Rieslinge von Beurer

Das Remstal bei Waiblingen ist geprägt durch seine Weinlandschaft, in der sich Gipskeuper mit Schilfsandstein und ganz oben Kiesel- und Buntsandstein abwechseln.

 

Hier im VDP-Weingut Beurer in Kernen-Stetten i.R. mit 10 ha werden etwa 60% weiß und 40% Rotwein angebaut.  Seit 1997 ist Jochen Beurer aus der Winzergenossenschaft ausgetreten und hat seinen Betrieb ab 2003 auf ökologischen  Ausbau mit Spontanvergärung umgestellt.  Der Mut und Spaß wurde belohnt, denn seine Rieslinge spiegeln durch die typische Hefeflora auch die mineralische Bodencharakteristik wider.  Seine Weine sind seit 2012 Demeter zertifiziert. 

 

Mangels Zeit haben wir nur die Rieslinge verkostet.  Jochen mußte für den Abendevent Musik und Wein vorbereiten. Doch der Freude hat dies nichts angetan, da er uns sein ganzes Repertoire an göttlichen Rieslingen kredenzte. 
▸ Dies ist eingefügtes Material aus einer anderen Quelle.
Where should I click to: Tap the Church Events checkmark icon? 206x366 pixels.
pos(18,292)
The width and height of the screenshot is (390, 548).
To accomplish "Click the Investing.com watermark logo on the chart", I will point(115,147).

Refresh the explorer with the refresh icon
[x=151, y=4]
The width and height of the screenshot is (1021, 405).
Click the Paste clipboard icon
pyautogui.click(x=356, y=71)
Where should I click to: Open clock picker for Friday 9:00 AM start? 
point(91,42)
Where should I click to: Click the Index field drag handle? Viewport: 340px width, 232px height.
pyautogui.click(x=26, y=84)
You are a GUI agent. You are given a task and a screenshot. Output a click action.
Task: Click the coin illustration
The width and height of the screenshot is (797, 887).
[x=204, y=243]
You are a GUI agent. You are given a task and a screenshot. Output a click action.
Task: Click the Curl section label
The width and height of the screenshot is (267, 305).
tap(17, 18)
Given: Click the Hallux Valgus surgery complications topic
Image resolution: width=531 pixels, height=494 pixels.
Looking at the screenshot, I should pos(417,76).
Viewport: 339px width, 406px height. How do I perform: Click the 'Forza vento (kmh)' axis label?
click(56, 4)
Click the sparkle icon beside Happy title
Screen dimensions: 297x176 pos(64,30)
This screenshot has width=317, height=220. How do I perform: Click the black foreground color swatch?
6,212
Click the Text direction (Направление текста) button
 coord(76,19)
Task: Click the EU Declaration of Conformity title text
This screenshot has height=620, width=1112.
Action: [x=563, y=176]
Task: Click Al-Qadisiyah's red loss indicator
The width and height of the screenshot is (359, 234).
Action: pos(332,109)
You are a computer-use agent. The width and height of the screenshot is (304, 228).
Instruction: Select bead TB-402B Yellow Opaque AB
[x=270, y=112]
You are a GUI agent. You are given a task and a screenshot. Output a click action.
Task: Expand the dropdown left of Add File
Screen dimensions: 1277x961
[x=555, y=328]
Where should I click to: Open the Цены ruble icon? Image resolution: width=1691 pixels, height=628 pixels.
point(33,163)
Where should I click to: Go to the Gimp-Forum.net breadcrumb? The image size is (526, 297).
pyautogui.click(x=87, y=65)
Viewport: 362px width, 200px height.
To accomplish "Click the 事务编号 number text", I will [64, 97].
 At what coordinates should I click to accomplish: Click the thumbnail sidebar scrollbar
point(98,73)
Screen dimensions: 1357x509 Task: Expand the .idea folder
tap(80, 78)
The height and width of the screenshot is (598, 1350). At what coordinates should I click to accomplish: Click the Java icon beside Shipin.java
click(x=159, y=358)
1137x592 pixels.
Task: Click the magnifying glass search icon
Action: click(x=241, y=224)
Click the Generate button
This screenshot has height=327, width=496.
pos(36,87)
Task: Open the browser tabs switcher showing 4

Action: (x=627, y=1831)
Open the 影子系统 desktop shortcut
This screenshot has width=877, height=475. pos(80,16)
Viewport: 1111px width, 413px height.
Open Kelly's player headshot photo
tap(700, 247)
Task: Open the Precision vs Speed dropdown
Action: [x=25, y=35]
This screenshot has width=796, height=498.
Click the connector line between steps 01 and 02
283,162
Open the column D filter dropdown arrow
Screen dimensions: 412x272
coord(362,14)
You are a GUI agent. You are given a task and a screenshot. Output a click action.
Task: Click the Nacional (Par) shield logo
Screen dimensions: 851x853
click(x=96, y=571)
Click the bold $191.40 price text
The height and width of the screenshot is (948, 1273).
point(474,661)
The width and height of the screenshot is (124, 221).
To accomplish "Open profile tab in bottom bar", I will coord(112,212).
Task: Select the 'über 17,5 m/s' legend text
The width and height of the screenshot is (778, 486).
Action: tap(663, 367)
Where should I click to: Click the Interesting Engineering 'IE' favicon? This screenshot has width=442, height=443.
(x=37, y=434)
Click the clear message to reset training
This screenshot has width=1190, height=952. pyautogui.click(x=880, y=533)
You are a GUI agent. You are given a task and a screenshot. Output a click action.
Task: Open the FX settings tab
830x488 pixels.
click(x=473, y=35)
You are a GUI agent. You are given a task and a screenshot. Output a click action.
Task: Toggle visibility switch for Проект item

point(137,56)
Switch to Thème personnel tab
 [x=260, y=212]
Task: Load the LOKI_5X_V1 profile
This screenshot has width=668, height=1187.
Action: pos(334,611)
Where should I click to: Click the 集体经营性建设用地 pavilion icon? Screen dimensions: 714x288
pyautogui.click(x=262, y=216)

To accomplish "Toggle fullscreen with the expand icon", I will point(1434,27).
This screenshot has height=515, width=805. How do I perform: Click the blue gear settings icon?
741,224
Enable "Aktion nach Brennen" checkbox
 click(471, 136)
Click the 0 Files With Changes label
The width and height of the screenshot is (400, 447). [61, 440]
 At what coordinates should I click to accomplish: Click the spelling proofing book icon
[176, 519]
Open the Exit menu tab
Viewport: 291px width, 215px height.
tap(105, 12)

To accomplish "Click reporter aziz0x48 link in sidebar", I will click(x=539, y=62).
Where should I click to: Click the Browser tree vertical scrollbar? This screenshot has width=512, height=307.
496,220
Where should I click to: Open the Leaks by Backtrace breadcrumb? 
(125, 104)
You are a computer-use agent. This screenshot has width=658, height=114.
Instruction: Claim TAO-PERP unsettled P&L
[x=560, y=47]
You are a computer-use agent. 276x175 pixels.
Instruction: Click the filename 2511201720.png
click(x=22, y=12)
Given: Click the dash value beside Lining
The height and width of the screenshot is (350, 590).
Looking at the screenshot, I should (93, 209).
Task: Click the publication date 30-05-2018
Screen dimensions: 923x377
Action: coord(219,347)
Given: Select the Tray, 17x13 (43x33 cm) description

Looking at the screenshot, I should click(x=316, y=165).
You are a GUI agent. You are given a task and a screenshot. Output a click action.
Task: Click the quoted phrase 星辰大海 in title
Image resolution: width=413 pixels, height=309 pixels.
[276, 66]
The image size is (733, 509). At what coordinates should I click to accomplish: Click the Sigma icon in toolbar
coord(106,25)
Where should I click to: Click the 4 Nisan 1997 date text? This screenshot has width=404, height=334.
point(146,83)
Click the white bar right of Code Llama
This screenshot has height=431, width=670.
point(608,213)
Gleich zum Start gab es den frisch auf die Flasche gezogenen Gutswein 2015, der Zitrusfrische und noch etwas Hefeduft von der Lagerung im Stahltank zeigte, aber schon die würzigen Noten zeigte. Darauf folgten die 2014er Ortsweine vom Gipskeuper (feiner Säure und erdig mineralischer Würze) und die beiden Rieslinge vom Kieselsandstein und Schilfsandstein (sehr angenehmer Säure und langem Abgang).

 

Den klaren Höhepunkt der Verkostung bildeten die Erste Lagenweine Stettener Häder 2014 Jungesschwaben und Stettener Pulvermächer Großes Gewächs. Diese beiden Top-Rieslinge überzeugten durch feine vielschichtige Säure und würzige Fruchtnoten mit beachtlicher Länge und Kraft. Sein Motto kontrolliertes Nichtstun, was bei einem Schwaben eher sinnvoller Arbeitseinsatz im Weinberg und dadurch wenig Kellerarbeit bedeutet, bringt herausragende Rieslinge zustande.

 

Ab Weingut beginnen die Preise für den Gutswein mit 8,-- und enden beim GG mit 35,--.